PAGE TEXT
This The Guardian report by Charlie Hope-D'Anieri, features Lew Carter and his wife, Kathy, who settled down in Carter's home town, Williams, Iowa, population 307. Before long, they were effectively exiled by industrial hog production in the area:
Unwittingly, Carter had settled down in the epicenter of Iowa’s explosive growth of hog farms, known as confinements. These facilities, which house thousands of animals in sheds, have allowed the state’s hog population to more than double since 1982 – it now raises nearly a third of US hogs. Hamilton county is home to fewer than 15,000 people and more than 1 million hogs.
Over the decades, as hog farms surrounded their home, the Carters say the odor of manure became an eye-stinging, nose-burning nuisance. The smell disrupted everyday life, Kathy says. Most oppressive were days when neighboring farms emptied the manure pits under the confinements and spread the waste as fertilizer on fields across the road. “It would take a full week before we could even stand to be outside,” Lew says. “We didn’t dare open our windows.”

DATA SUPPLIED
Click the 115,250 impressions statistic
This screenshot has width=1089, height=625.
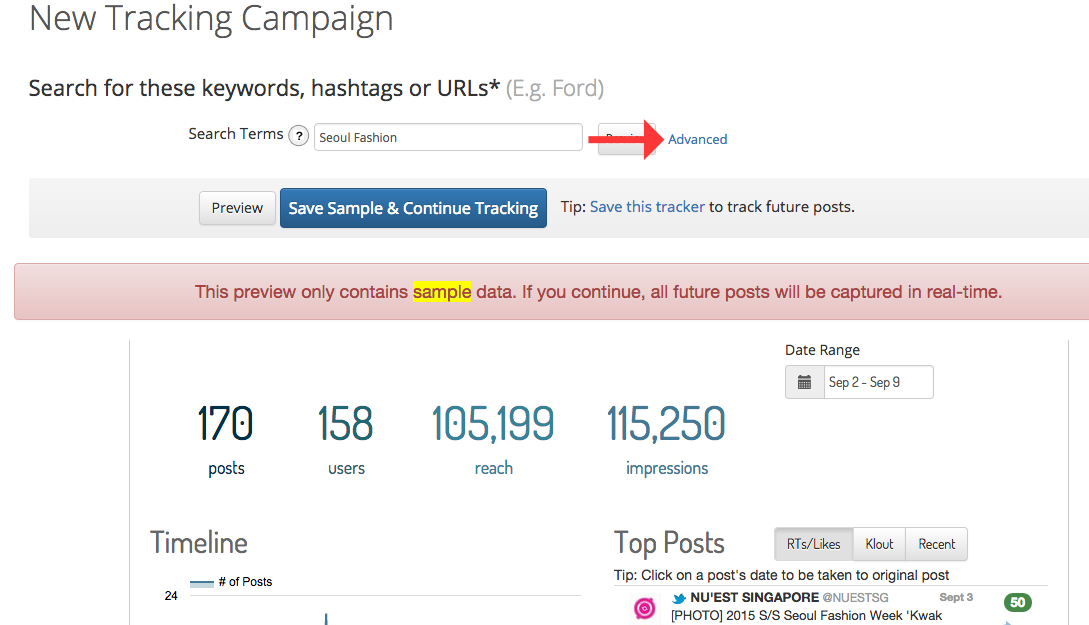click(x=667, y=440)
...
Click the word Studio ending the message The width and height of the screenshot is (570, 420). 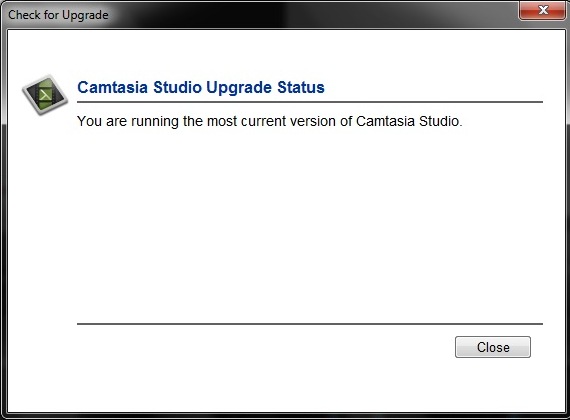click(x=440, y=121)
--
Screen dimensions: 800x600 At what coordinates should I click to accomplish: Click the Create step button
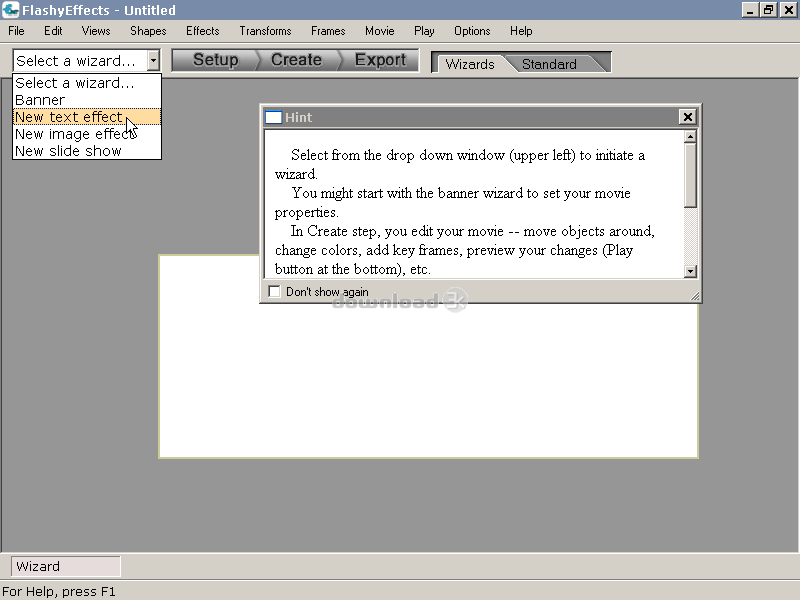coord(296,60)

THE TASK
Reproduce the entire text above about the hog farms around Williams, Iowa, word for word.

WORKED SOLUTION
This The Guardian report by Charlie Hope-D'Anieri, features Lew Carter and his wife, Kathy, who settled down in Carter's home town, Williams, Iowa, population 307. Before long, they were effectively exiled by industrial hog production in the area:
Unwittingly, Carter had settled down in the epicenter of Iowa’s explosive growth of hog farms, known as confinements. These facilities, which house thousands of animals in sheds, have allowed the state’s hog population to more than double since 1982 – it now raises nearly a third of US hogs. Hamilton county is home to fewer than 15,000 people and more than 1 million hogs.
Over the decades, as hog farms surrounded their home, the Carters say the odor of manure became an eye-stinging, nose-burning nuisance. The smell disrupted everyday life, Kathy says. Most oppressive were days when neighboring farms emptied the manure pits under the confinements and spread the waste as fertilizer on fields across the road. “It would take a full week before we could even stand to be outside,” Lew says. “We didn’t dare open our windows.”